## INFORMATION GIVEN
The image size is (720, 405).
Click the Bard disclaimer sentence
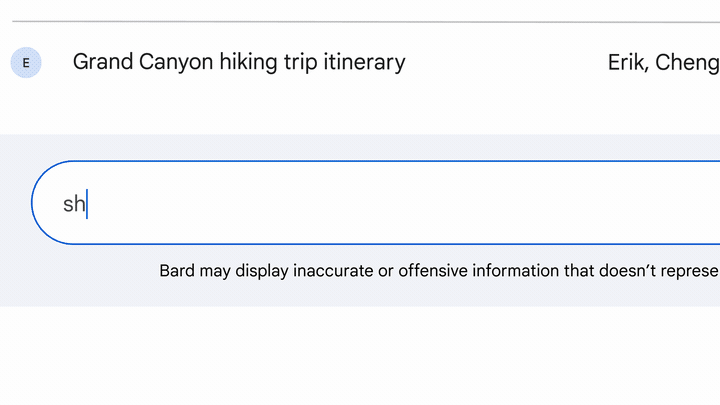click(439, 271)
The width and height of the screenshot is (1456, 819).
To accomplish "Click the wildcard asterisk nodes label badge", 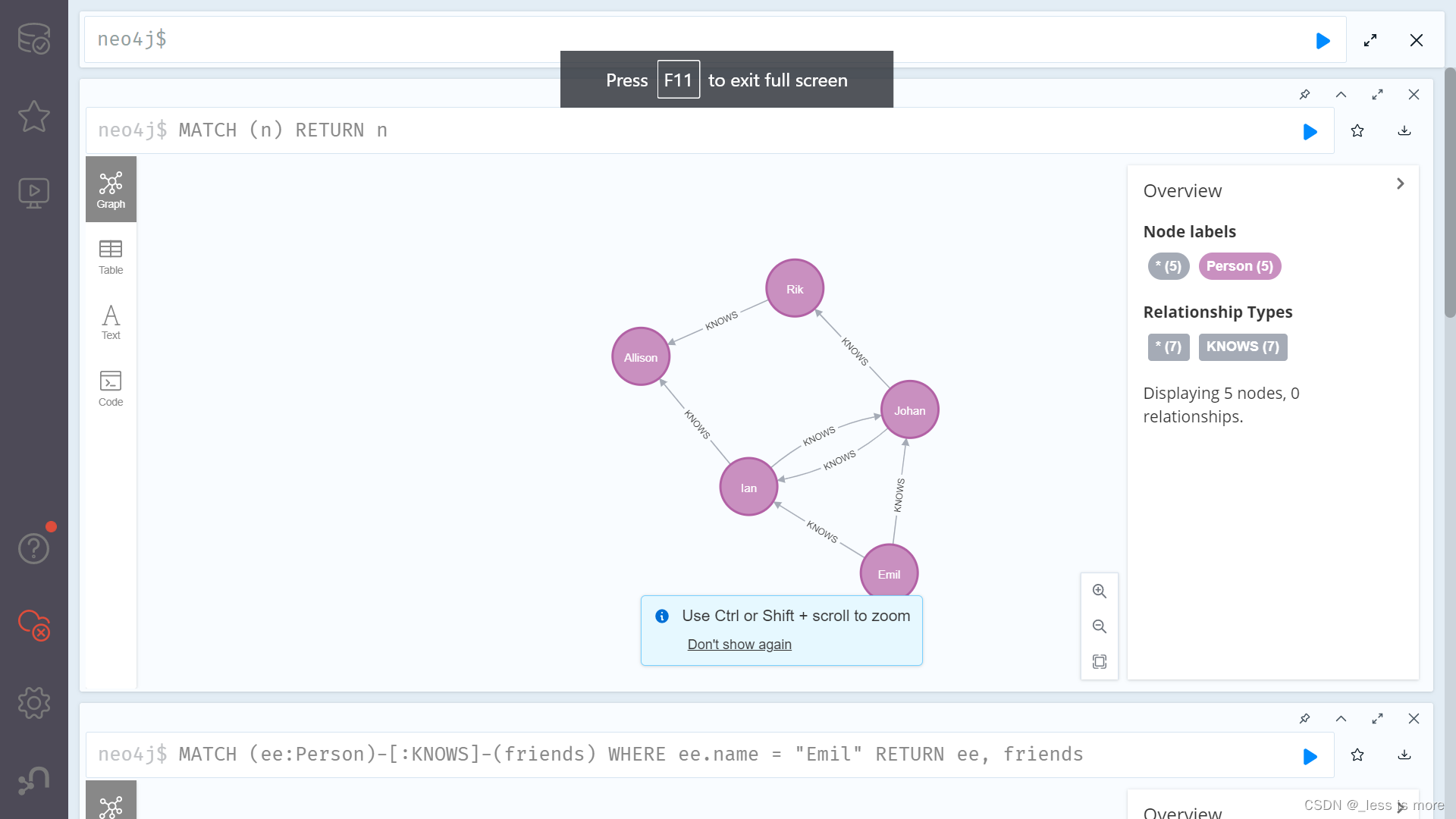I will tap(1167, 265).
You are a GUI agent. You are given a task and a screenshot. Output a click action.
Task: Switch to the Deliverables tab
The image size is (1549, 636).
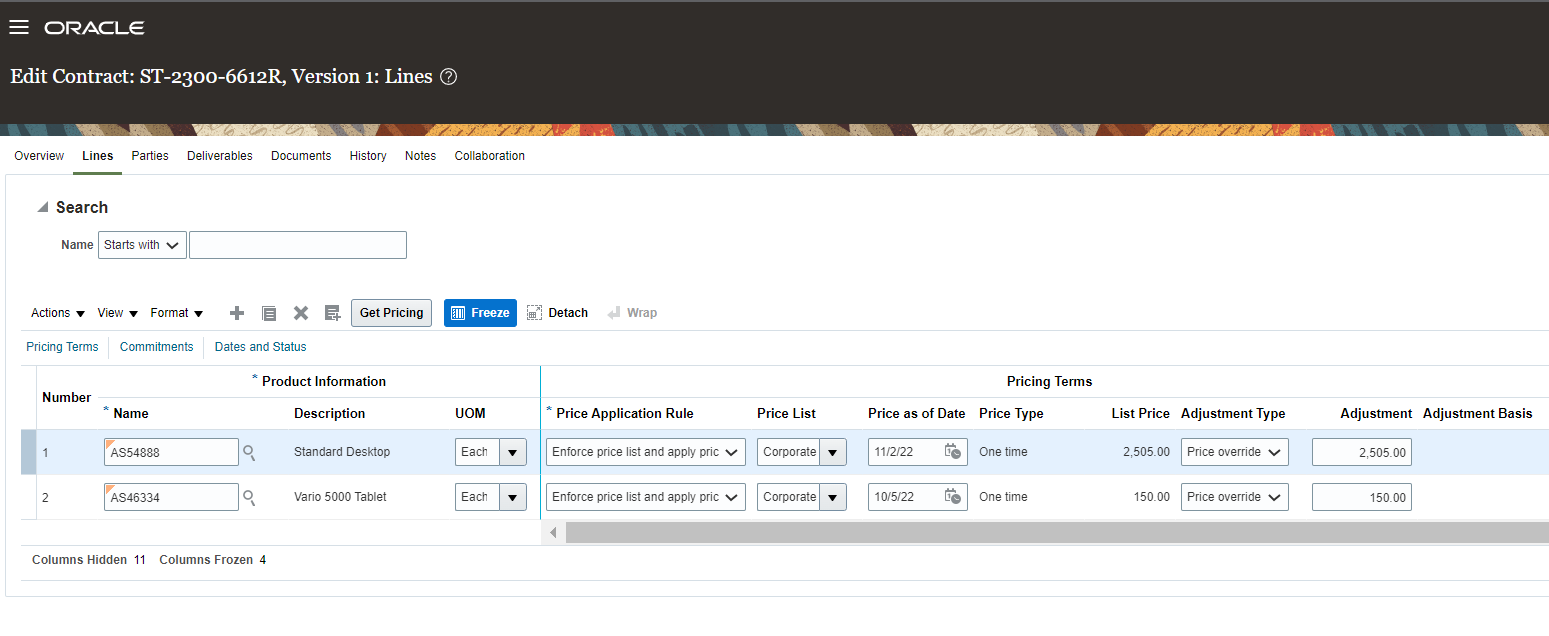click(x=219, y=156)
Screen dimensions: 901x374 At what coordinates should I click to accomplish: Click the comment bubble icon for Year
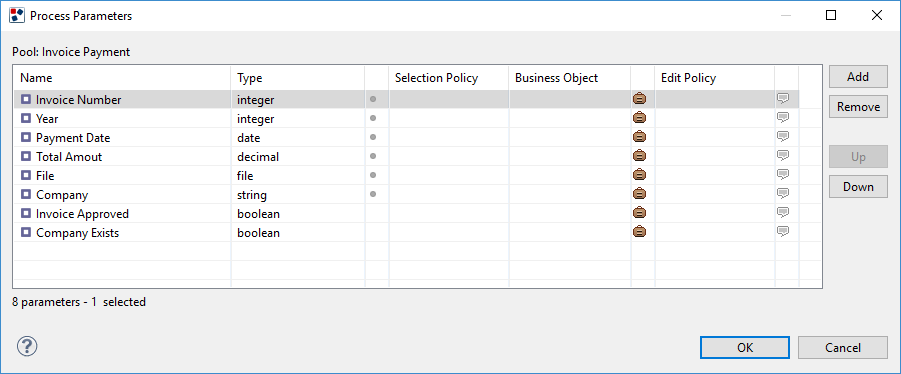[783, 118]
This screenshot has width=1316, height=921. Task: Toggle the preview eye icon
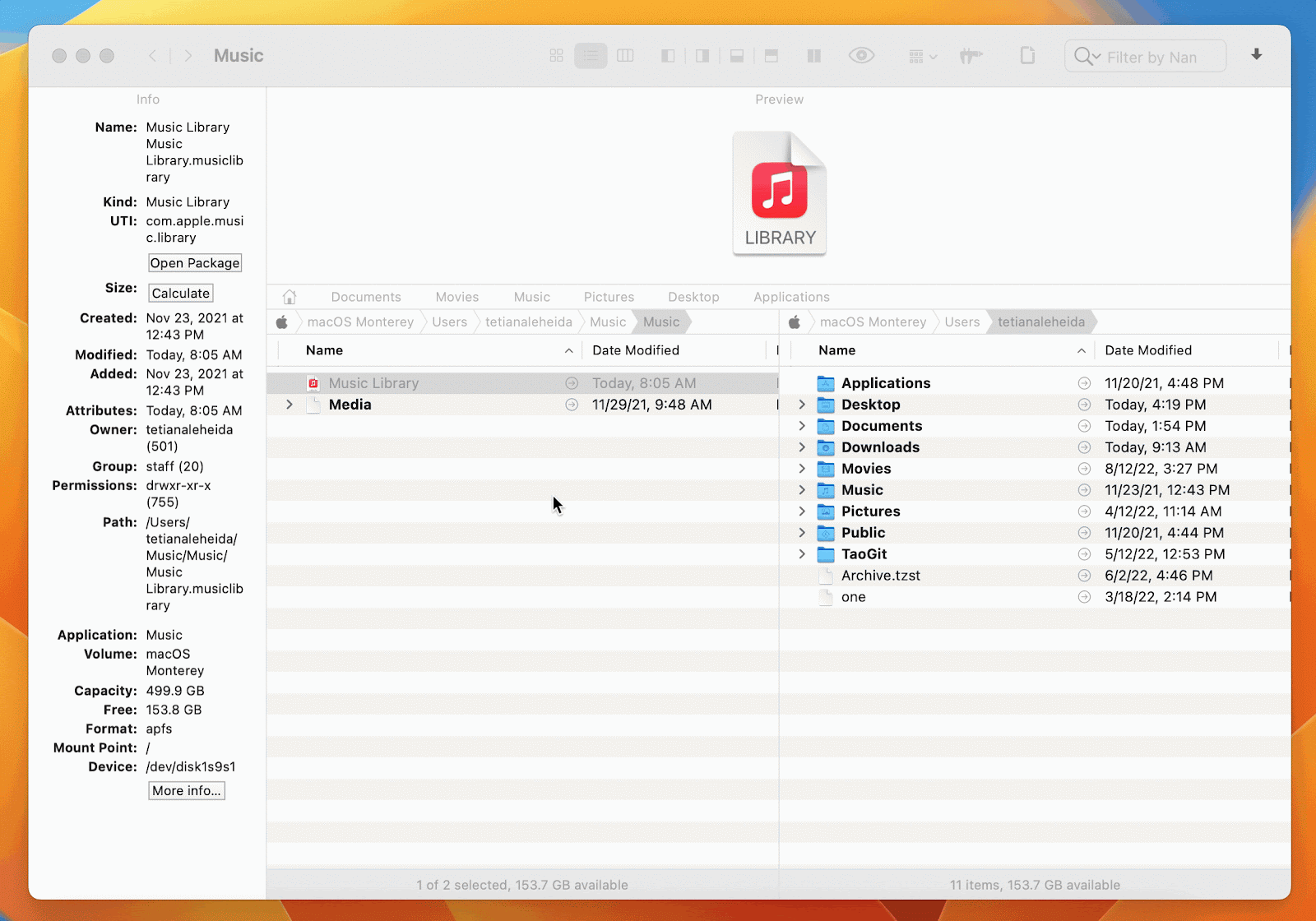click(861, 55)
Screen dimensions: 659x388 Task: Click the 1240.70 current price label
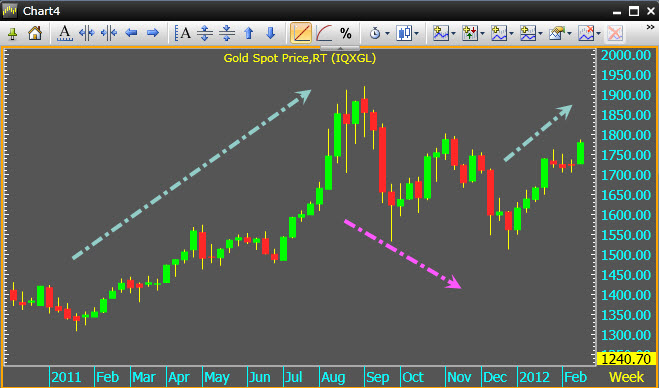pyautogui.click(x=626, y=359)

## EXERCISE
Can you write out again, word for word, the lines from the one containing "Screen dimensions: 659x388" through the last line above, leaving out the pictures?

## COMPLETED EXERCISE
Screen dimensions: 659x388 Task: Click the 1240.70 current price label
pyautogui.click(x=626, y=359)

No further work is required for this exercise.